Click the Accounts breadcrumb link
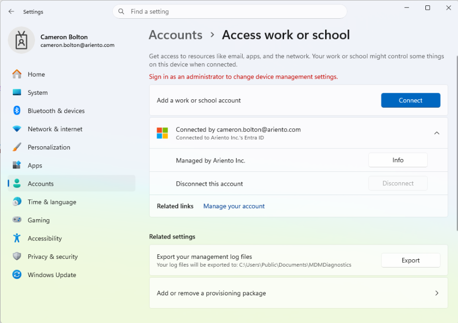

* * * * * * * * *

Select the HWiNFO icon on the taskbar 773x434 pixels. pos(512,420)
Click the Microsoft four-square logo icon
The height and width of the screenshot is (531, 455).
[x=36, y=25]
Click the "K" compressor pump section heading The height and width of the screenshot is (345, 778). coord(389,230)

* * * * * * * * *

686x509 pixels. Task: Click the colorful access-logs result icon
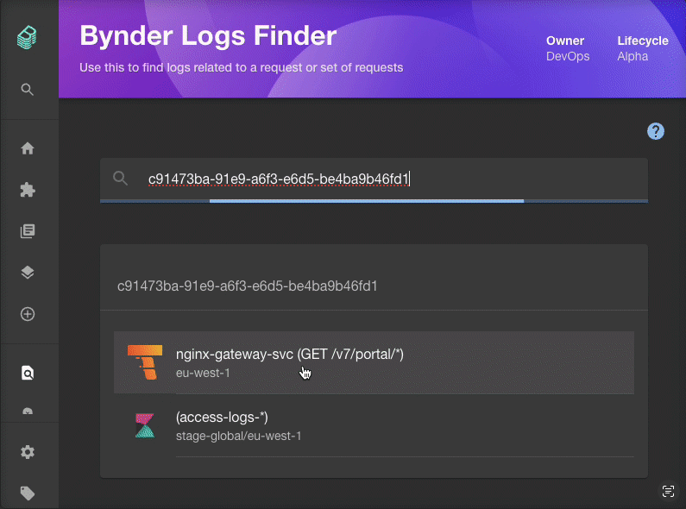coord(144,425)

* * * * * * * * *

Exercise instructions
When you reach the line with "Click the Microsoft four-square logo icon" in the records above, start writing out lines exactly, and stop once the line with "(345, 778). coord(389,230)" has been written; include nothing else.

Written response
Click the Microsoft four-square logo icon
The height and width of the screenshot is (531, 455).
[x=36, y=25]
Click the "K" compressor pump section heading The height and width of the screenshot is (345, 778). coord(389,230)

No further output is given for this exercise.